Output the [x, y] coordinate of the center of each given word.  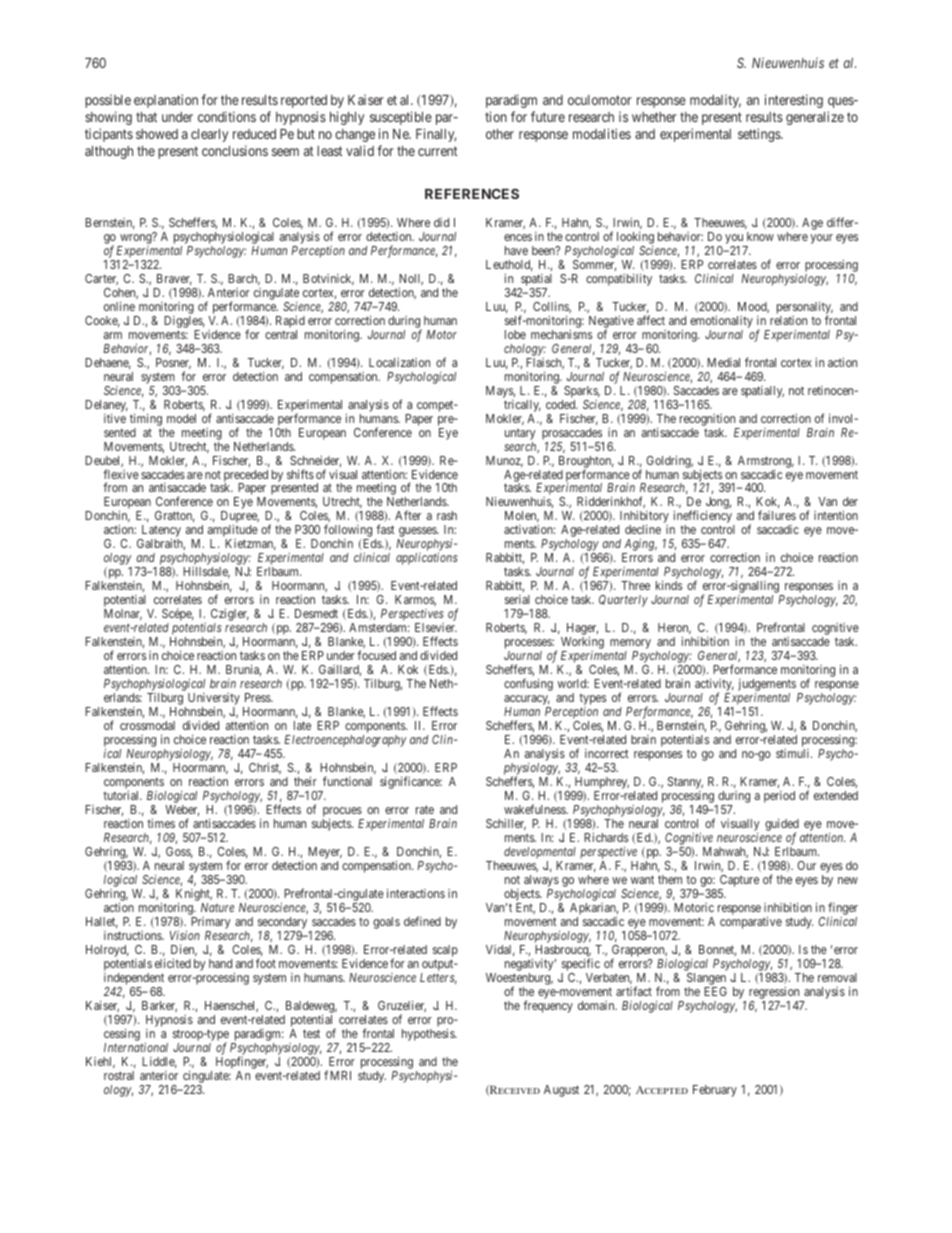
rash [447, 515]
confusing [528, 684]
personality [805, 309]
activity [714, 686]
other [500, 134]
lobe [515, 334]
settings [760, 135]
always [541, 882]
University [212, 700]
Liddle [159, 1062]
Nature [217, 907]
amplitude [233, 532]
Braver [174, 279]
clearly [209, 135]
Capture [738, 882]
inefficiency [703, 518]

SHORT PROBLEM:
Reproduce the records word for word, from the line containing "activity [714, 686]" through the last line of the records.

RESPONSE:
activity [714, 686]
other [500, 134]
lobe [515, 334]
settings [760, 135]
always [541, 882]
University [212, 700]
Liddle [159, 1062]
Nature [217, 907]
amplitude [233, 532]
Braver [174, 279]
clearly [209, 135]
Capture [738, 882]
inefficiency [703, 518]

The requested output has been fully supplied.